- [DOCUMENT EXTRACT]:
In the modern world most of us are familiar with cars. However, not all understand the variety of car engines that exist to make the beautiful vehicles on the road. Ever wondered what an “inline 4” or “V6” meant? This article will explore the difference between naturally aspirated and turbo engines and discuss the different types of cylinder alignment. First we must understand some background knowledge: gasoline engines operate through combustion, a process where the engine intakes air, compresses the air, and then uses that to burn the gasoline to create energy, movement, and exhaust which leaves the vehicle through pipes.

 

 

Cylinders and Horsepower

Don’t be mistaken – horsepower is not what you think!

 

In an engine the cylinder is one of the most crucial parts to recognize. This is because in order for combustion to happen the pistons must move through the cylinders. With the number of cylinders comes the concept of horsepower – a unit of power or the rate in which work is done. And, yes, a car is very, very powerful! To give a clear perspective:

 

1 Horsepower is 746 Watts

A powerful electrical applicant, like a microwave, is around 1100 watts

A common sedan or SUV is around 200 horsepower (~150,000 watts!)

- [EXERCISE TASK 1]:
Reproduce the passage on car engines word for word, starting at "Don’t be mistaken" and ending at "horsepower (~150,000 watts!)".
- [EXERCISE TASK 2]:
Based on the passage on car engines, decide whether each statement is true, answering yes or no and quoting the words that settle it: (a) One horsepower equals 746 watts. (b) A microwave uses around 1500 watts. (c) A common sedan or SUV has around 200 horsepower.

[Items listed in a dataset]
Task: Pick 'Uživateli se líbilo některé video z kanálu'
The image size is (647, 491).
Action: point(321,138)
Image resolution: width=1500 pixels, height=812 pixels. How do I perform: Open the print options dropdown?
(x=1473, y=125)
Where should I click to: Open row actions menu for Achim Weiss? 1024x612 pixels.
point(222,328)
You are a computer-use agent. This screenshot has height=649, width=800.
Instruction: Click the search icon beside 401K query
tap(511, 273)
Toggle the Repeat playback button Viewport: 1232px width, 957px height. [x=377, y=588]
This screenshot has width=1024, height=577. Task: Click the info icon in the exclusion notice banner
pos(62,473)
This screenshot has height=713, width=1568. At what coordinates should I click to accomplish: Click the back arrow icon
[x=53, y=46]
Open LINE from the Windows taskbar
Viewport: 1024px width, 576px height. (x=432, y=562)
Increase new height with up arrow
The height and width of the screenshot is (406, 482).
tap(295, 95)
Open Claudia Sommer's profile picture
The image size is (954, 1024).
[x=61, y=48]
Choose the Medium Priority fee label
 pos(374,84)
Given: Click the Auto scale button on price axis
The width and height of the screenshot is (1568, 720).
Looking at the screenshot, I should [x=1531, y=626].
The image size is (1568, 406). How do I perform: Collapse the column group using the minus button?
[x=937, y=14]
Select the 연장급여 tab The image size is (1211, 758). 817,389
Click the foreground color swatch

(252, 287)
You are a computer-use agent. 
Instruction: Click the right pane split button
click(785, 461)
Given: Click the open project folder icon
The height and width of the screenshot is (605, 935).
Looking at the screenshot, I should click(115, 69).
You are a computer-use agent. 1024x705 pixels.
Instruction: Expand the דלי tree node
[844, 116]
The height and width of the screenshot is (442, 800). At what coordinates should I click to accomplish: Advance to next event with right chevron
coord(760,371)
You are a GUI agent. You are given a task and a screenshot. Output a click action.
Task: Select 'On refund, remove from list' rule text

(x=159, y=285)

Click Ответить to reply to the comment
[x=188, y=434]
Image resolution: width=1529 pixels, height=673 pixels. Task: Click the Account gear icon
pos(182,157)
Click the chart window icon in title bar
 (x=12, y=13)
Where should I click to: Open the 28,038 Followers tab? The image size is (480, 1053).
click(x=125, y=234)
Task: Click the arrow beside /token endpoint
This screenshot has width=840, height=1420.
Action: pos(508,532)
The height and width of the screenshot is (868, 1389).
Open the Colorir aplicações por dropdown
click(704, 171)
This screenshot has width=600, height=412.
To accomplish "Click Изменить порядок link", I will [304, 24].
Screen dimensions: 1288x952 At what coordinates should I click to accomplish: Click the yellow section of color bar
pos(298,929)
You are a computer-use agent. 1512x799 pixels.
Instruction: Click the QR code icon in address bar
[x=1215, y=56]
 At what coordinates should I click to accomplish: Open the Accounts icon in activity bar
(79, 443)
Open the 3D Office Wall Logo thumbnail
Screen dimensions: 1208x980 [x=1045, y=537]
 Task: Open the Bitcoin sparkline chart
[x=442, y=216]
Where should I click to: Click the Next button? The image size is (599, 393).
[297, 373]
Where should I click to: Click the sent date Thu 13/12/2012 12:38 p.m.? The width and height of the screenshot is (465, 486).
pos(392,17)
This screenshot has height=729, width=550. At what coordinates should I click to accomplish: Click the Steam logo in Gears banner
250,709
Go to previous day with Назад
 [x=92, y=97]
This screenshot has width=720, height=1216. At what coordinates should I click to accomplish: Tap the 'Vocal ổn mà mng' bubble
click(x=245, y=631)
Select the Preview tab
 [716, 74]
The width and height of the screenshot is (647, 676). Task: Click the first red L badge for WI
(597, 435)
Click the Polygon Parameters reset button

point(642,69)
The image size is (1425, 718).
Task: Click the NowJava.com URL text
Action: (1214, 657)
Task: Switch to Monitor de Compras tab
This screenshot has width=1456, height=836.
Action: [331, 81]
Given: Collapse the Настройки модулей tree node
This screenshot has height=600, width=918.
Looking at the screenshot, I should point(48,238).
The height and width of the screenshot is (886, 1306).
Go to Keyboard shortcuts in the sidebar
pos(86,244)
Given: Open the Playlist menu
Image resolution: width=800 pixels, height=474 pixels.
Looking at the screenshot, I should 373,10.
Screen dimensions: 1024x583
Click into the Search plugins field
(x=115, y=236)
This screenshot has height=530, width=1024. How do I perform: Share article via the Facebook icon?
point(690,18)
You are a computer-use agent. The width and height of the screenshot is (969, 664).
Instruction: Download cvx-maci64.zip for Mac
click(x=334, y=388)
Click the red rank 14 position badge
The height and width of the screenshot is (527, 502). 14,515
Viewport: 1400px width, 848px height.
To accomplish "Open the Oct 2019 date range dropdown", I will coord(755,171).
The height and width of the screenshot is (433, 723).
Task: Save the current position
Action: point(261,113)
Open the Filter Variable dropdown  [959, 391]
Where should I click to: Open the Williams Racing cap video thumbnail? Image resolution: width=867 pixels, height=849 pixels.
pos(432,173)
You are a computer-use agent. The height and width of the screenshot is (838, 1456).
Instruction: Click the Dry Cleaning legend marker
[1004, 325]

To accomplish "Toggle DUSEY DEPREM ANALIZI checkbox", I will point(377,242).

- [EXPECTED OUTPUT 1]:
Don’t be mistaken – horsepower is not what you think!

 

In an engine the cylinder is one of the most crucial parts to recognize. This is because in order for combustion to happen the pistons must move through the cylinders. With the number of cylinders comes the concept of horsepower – a unit of power or the rate in which work is done. And, yes, a car is very, very powerful! To give a clear perspective:

 

1 Horsepower is 746 Watts

A powerful electrical applicant, like a microwave, is around 1100 watts

A common sedan or SUV is around 200 horsepower (~150,000 watts!)

- [EXPECTED OUTPUT 2]:
(a) Yes: "1 Horsepower is 746 Watts"
(b) No: "like a microwave, is around 1100 watts"
(c) Yes: "A common sedan or SUV is around 200 horsepower"